Collected data
▬▬▬

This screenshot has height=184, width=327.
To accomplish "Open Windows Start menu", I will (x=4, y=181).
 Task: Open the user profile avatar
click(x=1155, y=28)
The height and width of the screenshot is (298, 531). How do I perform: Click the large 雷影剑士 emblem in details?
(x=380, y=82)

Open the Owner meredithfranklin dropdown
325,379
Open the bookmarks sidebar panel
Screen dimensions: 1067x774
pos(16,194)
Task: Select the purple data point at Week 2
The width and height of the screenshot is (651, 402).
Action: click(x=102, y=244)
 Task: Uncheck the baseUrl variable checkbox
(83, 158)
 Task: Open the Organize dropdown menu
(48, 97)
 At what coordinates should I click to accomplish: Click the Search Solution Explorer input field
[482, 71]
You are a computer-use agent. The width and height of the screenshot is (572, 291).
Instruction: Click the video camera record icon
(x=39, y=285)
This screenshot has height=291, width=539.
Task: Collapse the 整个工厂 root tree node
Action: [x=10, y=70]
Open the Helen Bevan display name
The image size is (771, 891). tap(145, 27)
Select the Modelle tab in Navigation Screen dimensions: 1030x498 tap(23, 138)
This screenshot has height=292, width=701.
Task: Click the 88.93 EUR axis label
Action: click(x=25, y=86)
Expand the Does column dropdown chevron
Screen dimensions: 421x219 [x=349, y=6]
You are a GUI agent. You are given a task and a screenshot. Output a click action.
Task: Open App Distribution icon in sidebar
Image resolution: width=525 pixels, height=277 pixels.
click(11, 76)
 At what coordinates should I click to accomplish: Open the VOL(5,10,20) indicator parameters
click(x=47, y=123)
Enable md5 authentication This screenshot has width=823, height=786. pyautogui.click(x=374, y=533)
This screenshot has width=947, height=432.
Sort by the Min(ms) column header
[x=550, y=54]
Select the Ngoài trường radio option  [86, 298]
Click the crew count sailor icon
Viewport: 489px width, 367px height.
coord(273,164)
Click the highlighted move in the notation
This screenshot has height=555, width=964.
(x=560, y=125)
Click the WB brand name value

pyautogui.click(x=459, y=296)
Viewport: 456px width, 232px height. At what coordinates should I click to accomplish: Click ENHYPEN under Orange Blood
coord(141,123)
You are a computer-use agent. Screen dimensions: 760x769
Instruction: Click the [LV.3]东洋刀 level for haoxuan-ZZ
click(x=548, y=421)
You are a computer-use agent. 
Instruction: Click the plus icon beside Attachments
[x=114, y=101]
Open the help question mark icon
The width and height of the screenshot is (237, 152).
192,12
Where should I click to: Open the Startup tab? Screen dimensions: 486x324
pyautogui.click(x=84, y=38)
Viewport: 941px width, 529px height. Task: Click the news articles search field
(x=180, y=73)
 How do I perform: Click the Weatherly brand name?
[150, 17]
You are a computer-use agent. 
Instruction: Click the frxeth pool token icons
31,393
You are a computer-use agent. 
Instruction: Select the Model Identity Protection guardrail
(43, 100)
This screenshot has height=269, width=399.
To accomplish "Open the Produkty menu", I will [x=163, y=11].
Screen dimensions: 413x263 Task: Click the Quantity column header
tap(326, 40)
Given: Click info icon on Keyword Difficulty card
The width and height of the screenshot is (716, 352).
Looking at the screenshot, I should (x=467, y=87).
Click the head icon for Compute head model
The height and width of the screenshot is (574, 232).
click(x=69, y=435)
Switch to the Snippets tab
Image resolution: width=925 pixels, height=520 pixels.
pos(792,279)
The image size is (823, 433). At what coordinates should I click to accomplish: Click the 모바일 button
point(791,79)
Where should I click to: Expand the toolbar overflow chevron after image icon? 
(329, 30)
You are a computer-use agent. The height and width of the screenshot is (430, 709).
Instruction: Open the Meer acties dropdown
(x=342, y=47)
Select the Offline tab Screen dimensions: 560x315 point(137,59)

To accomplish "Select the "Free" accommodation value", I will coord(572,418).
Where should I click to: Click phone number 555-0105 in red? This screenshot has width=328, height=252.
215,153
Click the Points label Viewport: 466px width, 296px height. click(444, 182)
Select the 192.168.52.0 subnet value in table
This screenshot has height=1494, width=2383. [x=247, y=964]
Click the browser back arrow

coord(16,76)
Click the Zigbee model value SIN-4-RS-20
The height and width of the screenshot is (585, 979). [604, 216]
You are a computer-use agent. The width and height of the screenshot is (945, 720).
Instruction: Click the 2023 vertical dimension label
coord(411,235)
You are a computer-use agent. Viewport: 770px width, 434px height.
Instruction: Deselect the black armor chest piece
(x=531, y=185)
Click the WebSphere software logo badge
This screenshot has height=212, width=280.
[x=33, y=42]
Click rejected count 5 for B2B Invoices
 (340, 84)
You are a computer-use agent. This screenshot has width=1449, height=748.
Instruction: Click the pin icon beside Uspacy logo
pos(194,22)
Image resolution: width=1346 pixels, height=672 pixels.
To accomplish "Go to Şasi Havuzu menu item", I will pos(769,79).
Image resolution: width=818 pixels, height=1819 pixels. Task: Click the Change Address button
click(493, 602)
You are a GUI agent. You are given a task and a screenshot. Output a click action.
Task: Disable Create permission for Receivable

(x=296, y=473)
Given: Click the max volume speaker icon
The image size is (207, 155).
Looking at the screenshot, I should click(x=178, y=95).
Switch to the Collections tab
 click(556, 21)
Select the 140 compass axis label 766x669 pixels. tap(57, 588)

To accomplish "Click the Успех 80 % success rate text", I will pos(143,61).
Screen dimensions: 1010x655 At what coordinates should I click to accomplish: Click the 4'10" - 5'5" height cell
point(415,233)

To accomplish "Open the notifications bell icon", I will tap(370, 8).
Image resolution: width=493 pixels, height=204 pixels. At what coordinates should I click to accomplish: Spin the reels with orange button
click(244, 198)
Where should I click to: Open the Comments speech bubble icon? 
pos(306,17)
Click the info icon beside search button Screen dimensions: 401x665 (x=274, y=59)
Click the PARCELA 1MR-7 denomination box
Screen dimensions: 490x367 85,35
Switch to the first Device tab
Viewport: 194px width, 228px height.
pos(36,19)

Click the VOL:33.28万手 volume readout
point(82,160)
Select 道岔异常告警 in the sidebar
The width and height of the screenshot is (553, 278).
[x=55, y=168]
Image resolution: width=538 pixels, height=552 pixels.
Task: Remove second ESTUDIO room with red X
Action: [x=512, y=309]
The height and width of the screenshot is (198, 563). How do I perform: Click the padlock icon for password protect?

▬▬▬

Copy out the data exactly, keeping each line whole.

• **ANSWER FOR THE TASK**:
This screenshot has height=184, width=327.
To accomplish "Open Windows Start menu", I will (x=4, y=181).
 Task: Open the user profile avatar
click(x=1155, y=28)
The height and width of the screenshot is (298, 531). How do I perform: Click the large 雷影剑士 emblem in details?
(x=380, y=82)

Open the Owner meredithfranklin dropdown
325,379
Open the bookmarks sidebar panel
Screen dimensions: 1067x774
pos(16,194)
Task: Select the purple data point at Week 2
The width and height of the screenshot is (651, 402).
Action: click(x=102, y=244)
 Task: Uncheck the baseUrl variable checkbox
(83, 158)
 Task: Open the Organize dropdown menu
(48, 97)
 At what coordinates should I click to accomplish: Click the Search Solution Explorer input field
[482, 71]
You are a computer-use agent. The width and height of the screenshot is (572, 291).
Instruction: Click the video camera record icon
(x=39, y=285)
This screenshot has height=291, width=539.
Task: Collapse the 整个工厂 root tree node
Action: [x=10, y=70]
Open the Helen Bevan display name
The image size is (771, 891). tap(145, 27)
Select the Modelle tab in Navigation Screen dimensions: 1030x498 tap(23, 138)
This screenshot has height=292, width=701.
Task: Click the 88.93 EUR axis label
Action: click(x=25, y=86)
Expand the Does column dropdown chevron
Screen dimensions: 421x219 [x=349, y=6]
You are a GUI agent. You are given a task and a screenshot. Output a click action.
Task: Open App Distribution icon in sidebar
Image resolution: width=525 pixels, height=277 pixels.
click(11, 76)
 At what coordinates should I click to accomplish: Open the VOL(5,10,20) indicator parameters
click(x=47, y=123)
Enable md5 authentication This screenshot has width=823, height=786. pyautogui.click(x=374, y=533)
This screenshot has width=947, height=432.
Sort by the Min(ms) column header
[x=550, y=54]
Select the Ngoài trường radio option  [86, 298]
Click the crew count sailor icon
Viewport: 489px width, 367px height.
coord(273,164)
Click the highlighted move in the notation
This screenshot has height=555, width=964.
(x=560, y=125)
Click the WB brand name value

pyautogui.click(x=459, y=296)
Viewport: 456px width, 232px height. At what coordinates should I click to accomplish: Click ENHYPEN under Orange Blood
coord(141,123)
You are a computer-use agent. Screen dimensions: 760x769
Instruction: Click the [LV.3]东洋刀 level for haoxuan-ZZ
click(x=548, y=421)
You are a computer-use agent. 
Instruction: Click the plus icon beside Attachments
[x=114, y=101]
Open the help question mark icon
The width and height of the screenshot is (237, 152).
192,12
Where should I click to: Open the Startup tab? Screen dimensions: 486x324
pyautogui.click(x=84, y=38)
Viewport: 941px width, 529px height. Task: Click the news articles search field
(x=180, y=73)
 How do I perform: Click the Weatherly brand name?
[150, 17]
You are a computer-use agent. 
Instruction: Click the frxeth pool token icons
31,393
You are a computer-use agent. 
Instruction: Select the Model Identity Protection guardrail
(43, 100)
This screenshot has height=269, width=399.
To accomplish "Open the Produkty menu", I will [x=163, y=11].
Screen dimensions: 413x263 Task: Click the Quantity column header
tap(326, 40)
Given: Click info icon on Keyword Difficulty card
The width and height of the screenshot is (716, 352).
Looking at the screenshot, I should (x=467, y=87).
Click the head icon for Compute head model
The height and width of the screenshot is (574, 232).
click(x=69, y=435)
Switch to the Snippets tab
Image resolution: width=925 pixels, height=520 pixels.
pos(792,279)
The image size is (823, 433). At what coordinates should I click to accomplish: Click the 모바일 button
point(791,79)
Where should I click to: Expand the toolbar overflow chevron after image icon? 
(329, 30)
You are a computer-use agent. The height and width of the screenshot is (430, 709).
Instruction: Open the Meer acties dropdown
(x=342, y=47)
Select the Offline tab Screen dimensions: 560x315 point(137,59)

To accomplish "Select the "Free" accommodation value", I will coord(572,418).
Where should I click to: Click phone number 555-0105 in red? This screenshot has width=328, height=252.
215,153
Click the Points label Viewport: 466px width, 296px height. click(444, 182)
Select the 192.168.52.0 subnet value in table
This screenshot has height=1494, width=2383. [x=247, y=964]
Click the browser back arrow

coord(16,76)
Click the Zigbee model value SIN-4-RS-20
The height and width of the screenshot is (585, 979). [604, 216]
You are a computer-use agent. The width and height of the screenshot is (945, 720).
Instruction: Click the 2023 vertical dimension label
coord(411,235)
You are a computer-use agent. Viewport: 770px width, 434px height.
Instruction: Deselect the black armor chest piece
(x=531, y=185)
Click the WebSphere software logo badge
This screenshot has height=212, width=280.
[x=33, y=42]
Click rejected count 5 for B2B Invoices
 (340, 84)
You are a computer-use agent. This screenshot has width=1449, height=748.
Instruction: Click the pin icon beside Uspacy logo
pos(194,22)
Image resolution: width=1346 pixels, height=672 pixels.
To accomplish "Go to Şasi Havuzu menu item", I will pos(769,79).
Image resolution: width=818 pixels, height=1819 pixels. Task: Click the Change Address button
click(493, 602)
You are a GUI agent. You are given a task and a screenshot. Output a click action.
Task: Disable Create permission for Receivable

(x=296, y=473)
Given: Click the max volume speaker icon
The image size is (207, 155).
Looking at the screenshot, I should click(x=178, y=95).
Switch to the Collections tab
 click(556, 21)
Select the 140 compass axis label 766x669 pixels. tap(57, 588)

To accomplish "Click the Успех 80 % success rate text", I will pos(143,61).
Screen dimensions: 1010x655 At what coordinates should I click to accomplish: Click the 4'10" - 5'5" height cell
point(415,233)

To accomplish "Open the notifications bell icon", I will tap(370, 8).
Image resolution: width=493 pixels, height=204 pixels. At what coordinates should I click to accomplish: Spin the reels with orange button
click(244, 198)
Where should I click to: Open the Comments speech bubble icon? 
pos(306,17)
Click the info icon beside search button Screen dimensions: 401x665 (x=274, y=59)
Click the PARCELA 1MR-7 denomination box
Screen dimensions: 490x367 85,35
Switch to the first Device tab
Viewport: 194px width, 228px height.
pos(36,19)

Click the VOL:33.28万手 volume readout
point(82,160)
Select 道岔异常告警 in the sidebar
The width and height of the screenshot is (553, 278).
[x=55, y=168]
Image resolution: width=538 pixels, height=552 pixels.
Task: Remove second ESTUDIO room with red X
Action: [x=512, y=309]
The height and width of the screenshot is (198, 563). How do I perform: Click the padlock icon for password protect?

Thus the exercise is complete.